Start of TASK MATERIAL

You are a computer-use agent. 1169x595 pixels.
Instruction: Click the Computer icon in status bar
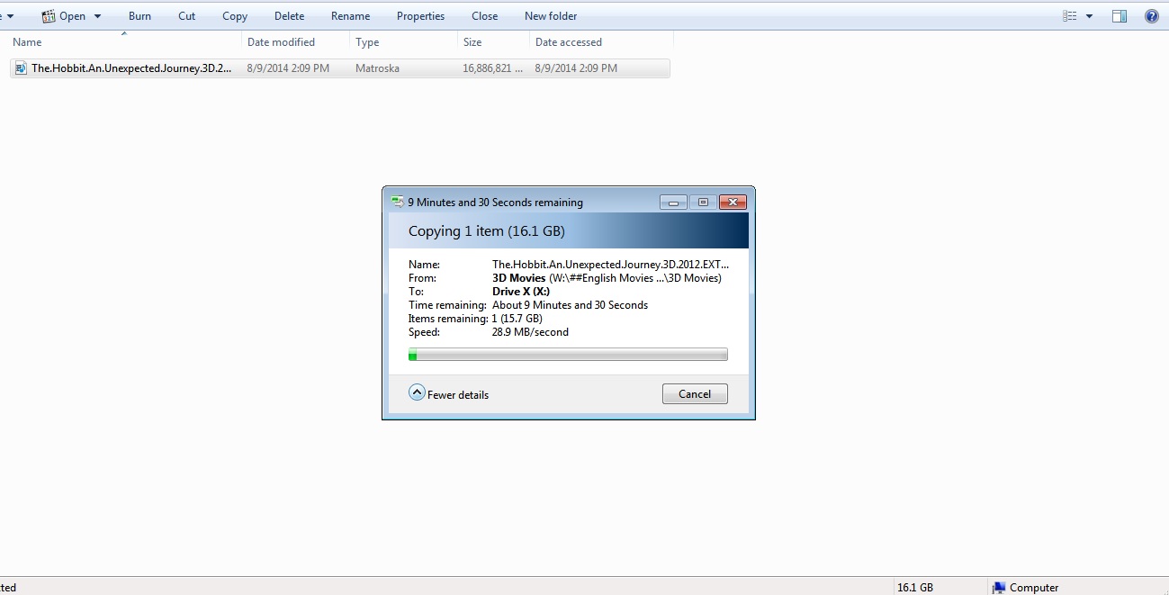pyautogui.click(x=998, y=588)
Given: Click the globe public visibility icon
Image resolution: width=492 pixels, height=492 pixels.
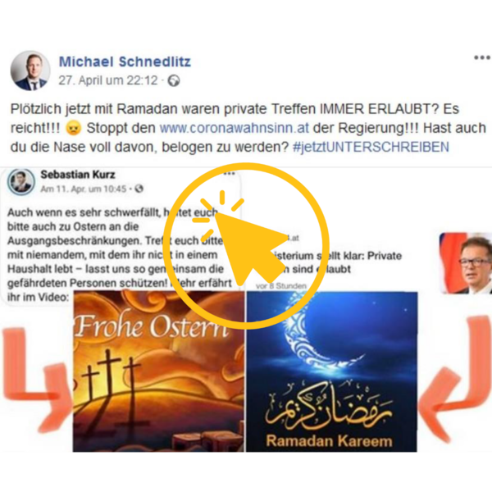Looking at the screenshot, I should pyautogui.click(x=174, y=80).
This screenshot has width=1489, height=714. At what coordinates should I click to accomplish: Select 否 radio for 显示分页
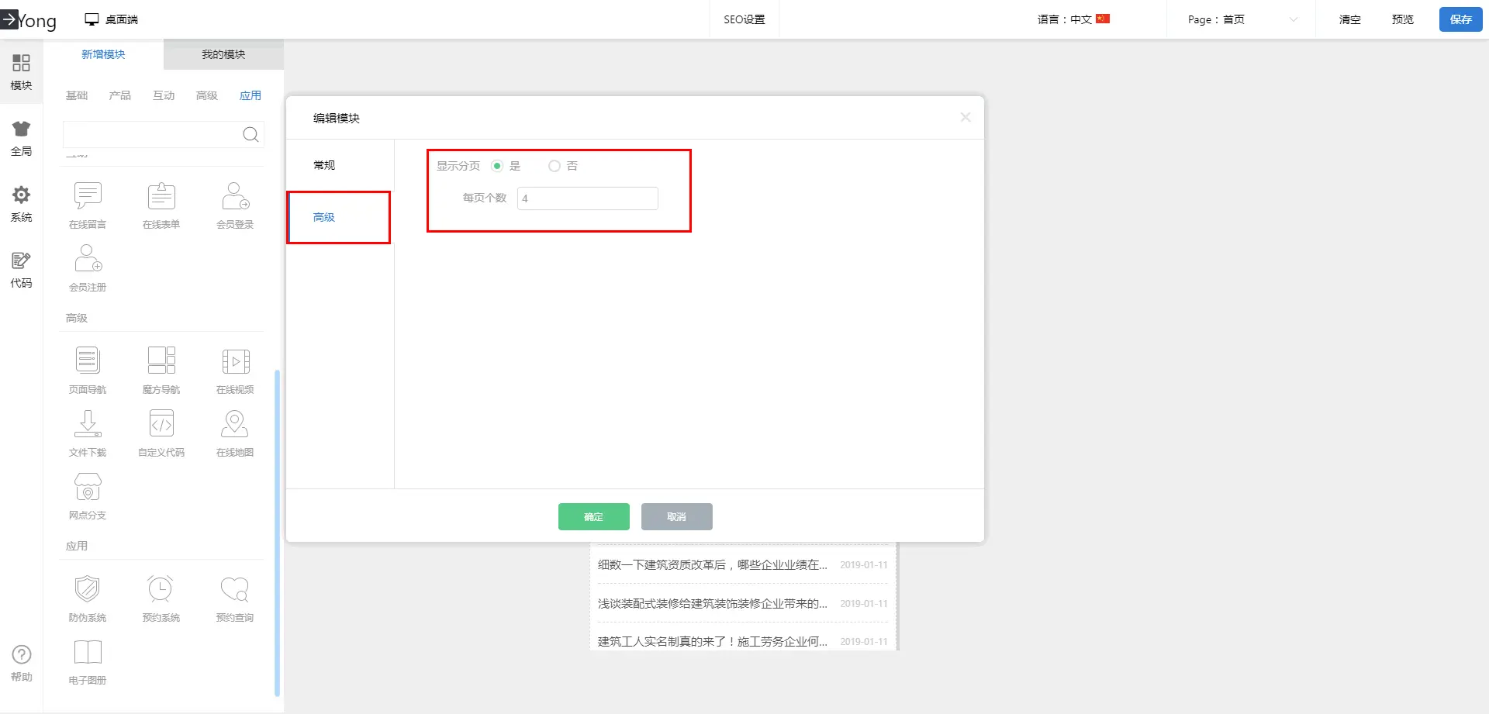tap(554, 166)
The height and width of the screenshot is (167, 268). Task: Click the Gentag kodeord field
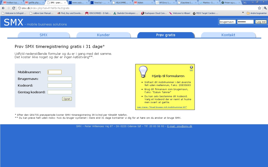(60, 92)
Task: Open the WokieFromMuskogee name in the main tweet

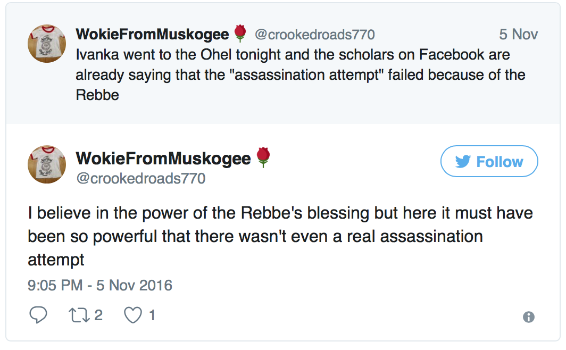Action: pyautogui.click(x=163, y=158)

End of TASK MATERIAL

**TASK DIRECTIONS:** Write out, exactly and with nothing added, every line from the one that holds "This screenshot has" to the end of the entries above; pictures stay out.

**REPLY:**
This screenshot has width=1489, height=714. At what coordinates should I click to accomplish: Select 否 radio for 显示分页
tap(554, 166)
The height and width of the screenshot is (167, 268). Task: Click the Gentag kodeord field
(60, 92)
Task: Open the WokieFromMuskogee name in the main tweet

Action: pyautogui.click(x=163, y=158)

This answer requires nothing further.